::: Dataset records :::

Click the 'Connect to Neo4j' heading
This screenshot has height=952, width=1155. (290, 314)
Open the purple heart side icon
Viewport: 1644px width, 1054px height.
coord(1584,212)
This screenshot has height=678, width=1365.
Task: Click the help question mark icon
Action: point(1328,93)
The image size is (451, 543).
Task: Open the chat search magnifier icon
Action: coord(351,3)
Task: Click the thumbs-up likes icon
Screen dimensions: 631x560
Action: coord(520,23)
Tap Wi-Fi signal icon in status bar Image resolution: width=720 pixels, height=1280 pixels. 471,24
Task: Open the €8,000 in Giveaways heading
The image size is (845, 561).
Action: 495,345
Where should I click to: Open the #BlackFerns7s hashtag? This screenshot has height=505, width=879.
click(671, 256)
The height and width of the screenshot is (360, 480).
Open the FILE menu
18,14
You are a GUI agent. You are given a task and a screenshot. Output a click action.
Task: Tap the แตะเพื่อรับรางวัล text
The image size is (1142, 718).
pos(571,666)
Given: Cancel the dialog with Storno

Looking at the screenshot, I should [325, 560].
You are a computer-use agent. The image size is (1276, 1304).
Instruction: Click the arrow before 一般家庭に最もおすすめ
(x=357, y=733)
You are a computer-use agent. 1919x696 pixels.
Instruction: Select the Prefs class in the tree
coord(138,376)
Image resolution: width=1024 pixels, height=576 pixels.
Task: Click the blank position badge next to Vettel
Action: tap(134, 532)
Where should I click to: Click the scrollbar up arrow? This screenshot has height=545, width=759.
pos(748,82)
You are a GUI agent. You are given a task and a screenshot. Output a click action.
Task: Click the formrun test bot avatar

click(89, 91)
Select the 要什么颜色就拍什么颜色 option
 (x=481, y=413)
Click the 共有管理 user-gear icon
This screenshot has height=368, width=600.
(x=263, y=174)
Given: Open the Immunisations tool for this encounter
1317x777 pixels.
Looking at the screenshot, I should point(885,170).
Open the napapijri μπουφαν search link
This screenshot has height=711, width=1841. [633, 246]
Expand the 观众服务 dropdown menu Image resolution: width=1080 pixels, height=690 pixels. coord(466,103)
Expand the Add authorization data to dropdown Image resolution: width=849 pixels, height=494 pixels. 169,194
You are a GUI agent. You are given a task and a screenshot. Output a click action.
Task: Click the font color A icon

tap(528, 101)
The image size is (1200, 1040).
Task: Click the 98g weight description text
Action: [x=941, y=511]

:::

◆ **Your task**: Give every entry again, character for character.

◆ **Response area**:
Click the 'Connect to Neo4j' heading
This screenshot has height=952, width=1155. (290, 314)
Open the purple heart side icon
Viewport: 1644px width, 1054px height.
coord(1584,212)
This screenshot has height=678, width=1365.
Task: Click the help question mark icon
Action: point(1328,93)
The image size is (451, 543).
Task: Open the chat search magnifier icon
Action: coord(351,3)
Task: Click the thumbs-up likes icon
Screen dimensions: 631x560
Action: coord(520,23)
Tap Wi-Fi signal icon in status bar Image resolution: width=720 pixels, height=1280 pixels. 471,24
Task: Open the €8,000 in Giveaways heading
The image size is (845, 561).
Action: 495,345
Where should I click to: Open the #BlackFerns7s hashtag? This screenshot has height=505, width=879.
click(671, 256)
The height and width of the screenshot is (360, 480).
Open the FILE menu
18,14
You are a GUI agent. You are given a task and a screenshot. Output a click action.
Task: Tap the แตะเพื่อรับรางวัล text
The image size is (1142, 718).
pos(571,666)
Given: Cancel the dialog with Storno

Looking at the screenshot, I should [325, 560].
You are a computer-use agent. The image size is (1276, 1304).
Instruction: Click the arrow before 一般家庭に最もおすすめ
(x=357, y=733)
You are a computer-use agent. 1919x696 pixels.
Instruction: Select the Prefs class in the tree
coord(138,376)
Image resolution: width=1024 pixels, height=576 pixels.
Task: Click the blank position badge next to Vettel
Action: tap(134, 532)
Where should I click to: Click the scrollbar up arrow? This screenshot has height=545, width=759.
pos(748,82)
You are a GUI agent. You are given a task and a screenshot. Output a click action.
Task: Click the formrun test bot avatar

click(89, 91)
Select the 要什么颜色就拍什么颜色 option
 (x=481, y=413)
Click the 共有管理 user-gear icon
This screenshot has height=368, width=600.
(x=263, y=174)
Given: Open the Immunisations tool for this encounter
1317x777 pixels.
Looking at the screenshot, I should point(885,170).
Open the napapijri μπουφαν search link
This screenshot has height=711, width=1841. [633, 246]
Expand the 观众服务 dropdown menu Image resolution: width=1080 pixels, height=690 pixels. coord(466,103)
Expand the Add authorization data to dropdown Image resolution: width=849 pixels, height=494 pixels. 169,194
You are a GUI agent. You are given a task and a screenshot. Output a click action.
Task: Click the font color A icon

tap(528, 101)
The image size is (1200, 1040).
Task: Click the 98g weight description text
Action: [x=941, y=511]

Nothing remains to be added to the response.